======== PROVIDED DATA

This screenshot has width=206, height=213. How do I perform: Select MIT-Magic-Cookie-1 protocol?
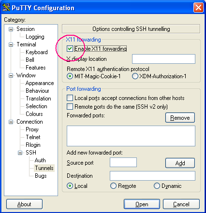coord(70,76)
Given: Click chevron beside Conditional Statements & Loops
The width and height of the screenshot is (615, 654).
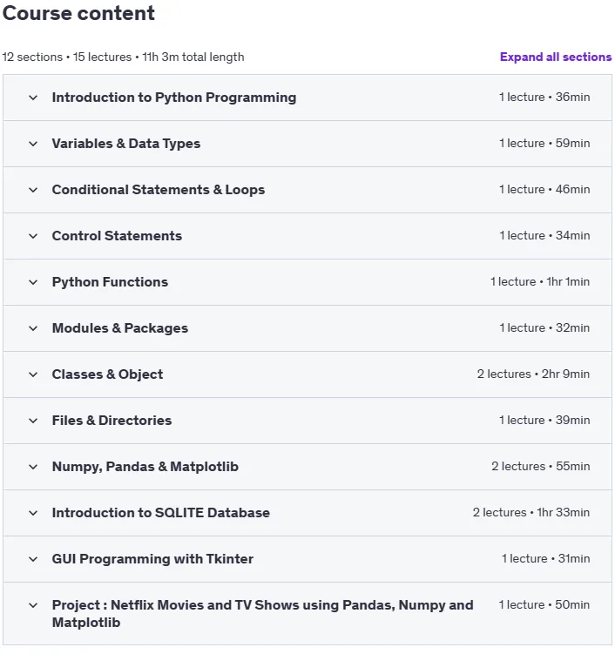Looking at the screenshot, I should tap(33, 190).
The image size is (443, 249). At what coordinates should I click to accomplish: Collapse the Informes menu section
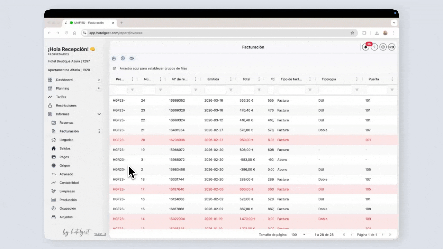[99, 114]
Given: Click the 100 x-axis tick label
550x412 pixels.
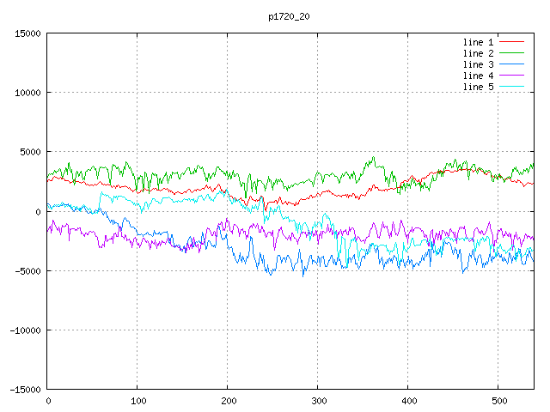Looking at the screenshot, I should 138,401.
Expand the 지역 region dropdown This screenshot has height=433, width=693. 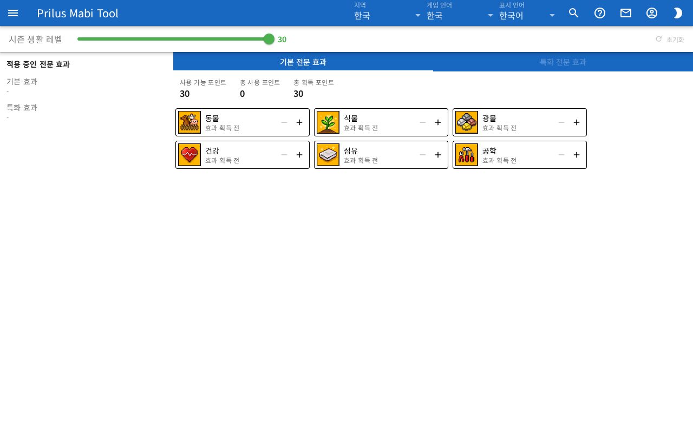click(388, 13)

================

▸ **WORK ITEM**
Tell how many lines of the data above hold the string "Given". Give only the number.

▸ **EXPECTED ANSWER**
2